#### [AIM OF THE EXERCISE]
Return the items below unchanged, from the line with "Screen dimensions: 924x698" up to and including the line with "coord(821,23)".

#### [LISTING]
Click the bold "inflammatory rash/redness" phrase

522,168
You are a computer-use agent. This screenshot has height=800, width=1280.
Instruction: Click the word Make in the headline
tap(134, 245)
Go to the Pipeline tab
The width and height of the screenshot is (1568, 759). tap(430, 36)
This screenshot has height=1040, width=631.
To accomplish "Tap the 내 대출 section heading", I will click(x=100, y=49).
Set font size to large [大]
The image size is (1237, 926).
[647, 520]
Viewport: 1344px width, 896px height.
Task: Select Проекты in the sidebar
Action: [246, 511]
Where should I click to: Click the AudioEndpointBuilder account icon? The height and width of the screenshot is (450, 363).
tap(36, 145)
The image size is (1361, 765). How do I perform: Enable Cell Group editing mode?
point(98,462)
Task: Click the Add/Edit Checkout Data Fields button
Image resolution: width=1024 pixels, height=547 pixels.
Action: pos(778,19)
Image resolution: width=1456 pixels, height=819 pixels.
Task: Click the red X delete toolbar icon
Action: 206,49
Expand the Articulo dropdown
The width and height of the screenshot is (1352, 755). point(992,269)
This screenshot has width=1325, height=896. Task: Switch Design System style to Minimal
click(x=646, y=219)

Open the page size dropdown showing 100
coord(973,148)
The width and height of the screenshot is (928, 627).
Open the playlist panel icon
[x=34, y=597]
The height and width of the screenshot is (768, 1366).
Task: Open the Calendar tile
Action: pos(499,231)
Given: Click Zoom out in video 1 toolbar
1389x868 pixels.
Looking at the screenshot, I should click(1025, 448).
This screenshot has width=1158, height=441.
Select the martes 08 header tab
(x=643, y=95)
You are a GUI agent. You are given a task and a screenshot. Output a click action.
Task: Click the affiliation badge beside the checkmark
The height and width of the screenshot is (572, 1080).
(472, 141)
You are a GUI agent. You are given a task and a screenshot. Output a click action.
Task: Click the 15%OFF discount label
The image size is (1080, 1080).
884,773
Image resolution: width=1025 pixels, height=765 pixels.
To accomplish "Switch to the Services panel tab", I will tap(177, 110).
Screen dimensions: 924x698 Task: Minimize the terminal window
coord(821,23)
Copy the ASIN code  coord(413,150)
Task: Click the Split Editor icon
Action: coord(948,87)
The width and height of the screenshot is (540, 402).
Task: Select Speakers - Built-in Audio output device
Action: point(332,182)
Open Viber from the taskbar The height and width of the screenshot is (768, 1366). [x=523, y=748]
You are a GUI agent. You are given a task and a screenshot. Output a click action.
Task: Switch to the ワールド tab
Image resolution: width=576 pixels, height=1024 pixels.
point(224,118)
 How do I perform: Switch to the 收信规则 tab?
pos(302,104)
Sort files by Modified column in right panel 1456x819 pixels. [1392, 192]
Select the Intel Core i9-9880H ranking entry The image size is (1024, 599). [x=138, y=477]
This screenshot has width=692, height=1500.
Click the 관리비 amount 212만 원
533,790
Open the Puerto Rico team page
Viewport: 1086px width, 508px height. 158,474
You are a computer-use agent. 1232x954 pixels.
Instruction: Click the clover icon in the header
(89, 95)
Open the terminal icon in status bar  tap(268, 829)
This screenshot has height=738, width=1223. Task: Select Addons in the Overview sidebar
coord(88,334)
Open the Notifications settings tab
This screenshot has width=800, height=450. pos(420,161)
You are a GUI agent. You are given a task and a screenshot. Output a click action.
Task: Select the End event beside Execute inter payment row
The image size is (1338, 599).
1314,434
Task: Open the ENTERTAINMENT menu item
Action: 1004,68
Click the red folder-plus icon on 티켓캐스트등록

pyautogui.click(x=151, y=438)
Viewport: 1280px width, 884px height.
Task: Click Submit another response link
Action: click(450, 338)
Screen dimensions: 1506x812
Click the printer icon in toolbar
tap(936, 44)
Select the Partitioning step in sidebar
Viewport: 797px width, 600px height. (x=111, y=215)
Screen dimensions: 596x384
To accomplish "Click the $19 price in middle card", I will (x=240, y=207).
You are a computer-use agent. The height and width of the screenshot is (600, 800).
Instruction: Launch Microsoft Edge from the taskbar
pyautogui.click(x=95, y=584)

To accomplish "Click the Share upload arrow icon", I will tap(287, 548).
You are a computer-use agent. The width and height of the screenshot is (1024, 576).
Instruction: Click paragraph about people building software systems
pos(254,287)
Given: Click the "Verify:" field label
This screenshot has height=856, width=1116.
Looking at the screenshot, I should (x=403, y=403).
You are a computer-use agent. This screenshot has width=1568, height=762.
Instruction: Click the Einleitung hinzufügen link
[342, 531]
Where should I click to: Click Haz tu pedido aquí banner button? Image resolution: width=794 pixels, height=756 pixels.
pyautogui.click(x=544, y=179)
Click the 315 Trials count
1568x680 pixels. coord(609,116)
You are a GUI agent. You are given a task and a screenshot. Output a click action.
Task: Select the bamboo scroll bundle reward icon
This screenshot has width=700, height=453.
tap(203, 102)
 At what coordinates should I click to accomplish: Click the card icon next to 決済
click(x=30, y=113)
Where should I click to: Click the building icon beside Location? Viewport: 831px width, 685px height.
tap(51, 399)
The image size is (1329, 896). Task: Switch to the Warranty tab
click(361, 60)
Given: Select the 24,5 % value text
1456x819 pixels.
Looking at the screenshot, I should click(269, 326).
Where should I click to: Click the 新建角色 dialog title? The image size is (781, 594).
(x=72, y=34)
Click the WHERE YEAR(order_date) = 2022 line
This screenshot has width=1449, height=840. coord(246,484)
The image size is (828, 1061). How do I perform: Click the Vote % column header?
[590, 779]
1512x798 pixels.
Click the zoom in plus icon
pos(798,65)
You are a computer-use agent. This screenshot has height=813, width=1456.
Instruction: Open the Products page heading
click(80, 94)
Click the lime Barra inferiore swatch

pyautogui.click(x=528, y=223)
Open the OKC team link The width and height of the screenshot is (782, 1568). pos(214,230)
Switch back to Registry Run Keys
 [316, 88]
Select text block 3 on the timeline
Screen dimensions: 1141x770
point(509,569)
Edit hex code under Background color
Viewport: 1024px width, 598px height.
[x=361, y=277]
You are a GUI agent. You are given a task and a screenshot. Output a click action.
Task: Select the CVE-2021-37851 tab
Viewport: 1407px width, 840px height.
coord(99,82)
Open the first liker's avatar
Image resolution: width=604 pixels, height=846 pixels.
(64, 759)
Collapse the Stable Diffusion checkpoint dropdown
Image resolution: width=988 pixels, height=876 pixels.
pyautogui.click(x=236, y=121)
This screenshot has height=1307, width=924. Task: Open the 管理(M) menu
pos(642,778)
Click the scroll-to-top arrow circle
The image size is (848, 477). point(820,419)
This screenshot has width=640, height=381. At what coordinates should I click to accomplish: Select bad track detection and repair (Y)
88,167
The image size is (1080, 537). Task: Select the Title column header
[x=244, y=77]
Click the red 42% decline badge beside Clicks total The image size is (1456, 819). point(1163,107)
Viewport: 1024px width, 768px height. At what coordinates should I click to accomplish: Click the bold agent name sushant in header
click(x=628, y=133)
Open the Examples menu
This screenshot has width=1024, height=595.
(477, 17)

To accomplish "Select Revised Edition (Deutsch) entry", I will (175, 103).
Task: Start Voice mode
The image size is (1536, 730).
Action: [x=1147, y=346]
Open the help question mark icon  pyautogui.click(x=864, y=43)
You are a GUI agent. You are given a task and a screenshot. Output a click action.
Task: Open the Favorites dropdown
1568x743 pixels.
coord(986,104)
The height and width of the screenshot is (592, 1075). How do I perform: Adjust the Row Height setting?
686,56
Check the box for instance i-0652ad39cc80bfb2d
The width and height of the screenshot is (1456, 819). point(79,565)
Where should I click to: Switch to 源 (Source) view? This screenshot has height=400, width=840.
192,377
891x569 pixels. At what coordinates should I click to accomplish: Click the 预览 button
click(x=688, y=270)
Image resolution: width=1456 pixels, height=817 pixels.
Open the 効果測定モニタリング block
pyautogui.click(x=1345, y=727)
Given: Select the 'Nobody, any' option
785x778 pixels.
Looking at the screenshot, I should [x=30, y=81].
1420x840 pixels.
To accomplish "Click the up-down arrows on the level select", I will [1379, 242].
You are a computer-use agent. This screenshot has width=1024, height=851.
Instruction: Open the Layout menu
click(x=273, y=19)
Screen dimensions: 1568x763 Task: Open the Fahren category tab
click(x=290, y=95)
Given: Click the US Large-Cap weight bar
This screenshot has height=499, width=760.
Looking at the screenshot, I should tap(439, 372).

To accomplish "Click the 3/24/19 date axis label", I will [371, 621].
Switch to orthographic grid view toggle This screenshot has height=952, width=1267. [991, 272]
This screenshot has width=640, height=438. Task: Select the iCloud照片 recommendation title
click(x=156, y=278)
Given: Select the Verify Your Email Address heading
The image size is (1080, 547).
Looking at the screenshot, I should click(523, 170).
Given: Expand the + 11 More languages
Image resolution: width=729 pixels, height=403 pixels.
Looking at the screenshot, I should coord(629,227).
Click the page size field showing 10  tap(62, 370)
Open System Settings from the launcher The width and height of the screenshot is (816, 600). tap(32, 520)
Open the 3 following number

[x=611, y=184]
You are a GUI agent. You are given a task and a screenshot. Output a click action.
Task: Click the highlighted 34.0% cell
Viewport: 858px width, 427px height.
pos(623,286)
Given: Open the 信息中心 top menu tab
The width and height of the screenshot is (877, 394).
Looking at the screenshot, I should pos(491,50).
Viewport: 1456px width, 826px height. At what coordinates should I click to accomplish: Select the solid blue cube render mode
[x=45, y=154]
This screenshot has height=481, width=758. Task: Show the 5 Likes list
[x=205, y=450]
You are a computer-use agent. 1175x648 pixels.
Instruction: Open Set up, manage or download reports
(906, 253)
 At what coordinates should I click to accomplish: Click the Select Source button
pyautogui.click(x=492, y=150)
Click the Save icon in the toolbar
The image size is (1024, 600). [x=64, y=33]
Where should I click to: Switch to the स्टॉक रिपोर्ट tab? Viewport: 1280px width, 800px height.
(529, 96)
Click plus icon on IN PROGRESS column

#### [FINAL RESULT]
Screen dimensions: 924x698 Task: Minimize the terminal window
coord(821,23)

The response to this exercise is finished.